New Delhi, November 4: The National Human Rights Commission (NHRC), while expressing dissatisfaction over actions initiated/taken so far to address the issue of air pollution in Delhi NCR amid stubble burning, has now directed the Chief Secretaries of Punjab, Haryana, Uttar Pradesh and Delhi to be present before it either personally or via hybrid mode on November 10 for a detailed discussion in this regard.
The Chief Secretaries of Punjab, Haryana, Uttar Pradesh and Delhi are expected to inform the NHRC within a week before this discussion about the steps taken by their respective governments to stop the burning of stubble in their regions.
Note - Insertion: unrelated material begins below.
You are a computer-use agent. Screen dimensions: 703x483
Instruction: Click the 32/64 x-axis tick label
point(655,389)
Their reports would also so mention about the effect of smog towers and anti-smog guns as to how many such anti-smog guns are operational and what further steps governments concerned are taking in the near future. The report of Punjab and Haryana must also specifically inform about the effect of the scheme of in-situ management of crop residue.
The commission has given these directions after consideration of a report and material on record received from the Union Ministry of Environment, Forest and Climate Change (MoEF&CC) in response to its notice issued on June 22, 2022, after taking suo motu cognizance of media reports alleging that air pollution is a great threat to human health in India, reducing overall life expectancy by 5 years and 9.7 years for the people in Delhi.
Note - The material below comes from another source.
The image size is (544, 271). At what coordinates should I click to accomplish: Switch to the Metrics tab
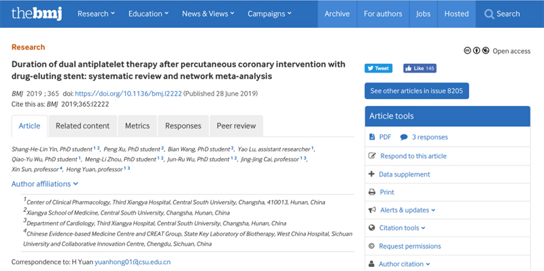137,126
The environment ministry has mentioned several steps being taken by the Centre as well as state governments to reduce air pollution levels. These include, among others, the implementation of the National Clean Air Programme (NCAP) for reducing levels of air pollution in non-attainment cities (NACS) of the country since January 2019 with a target to reduce the particulate matter concentration by 20-30% by 2024.
It also says that an overall improvement in ambient air quality has been observed in 75 cities and no significant change or increase in 14- cities during 2021-22 has been noted as compared to 2019-2020. However, 18 cities, which were within the prescribed National Ambient Air Quality Standard (PM10 less than 60 µg/m3) in 2019-20, have shown an increase in air pollution in 2021-22.
The NHRC has noted the measures taken so far, but observed that these are not enough to reduce the pollution level in NCT of Delhi. It is of the considered view that much more needs to be done to reduce the pollution level immediately.
The NHRC has observed that Article 47 of the Constitution reposes duty upon the state to raise the standard of living and to improve public health. Besides, any disturbance of the basic environment elements viz., air, water and soil, which are necessary for life, could be hazardous to life within the meaning of Article 21 of the Constitution. Despite several directions from time to time, nothing much has improved and one of the major causes of air pollution in Delhi and NCR region is crop/stubble burning in the states surrounding NCR.
It has been further observed that with the winter approaching, the NHRC, being the premier human rights body of the country, cannot remain a mute spectator of the situation affecting the human rights of the common citizens. It is of the considered view that notwithstanding several directions of the Supreme Court, National Green Tribunal and other authorities, the air quality in Delhi- NCR has not seen required improvement for a human-friendly environment, which cannot be allowed to remain so perpetually.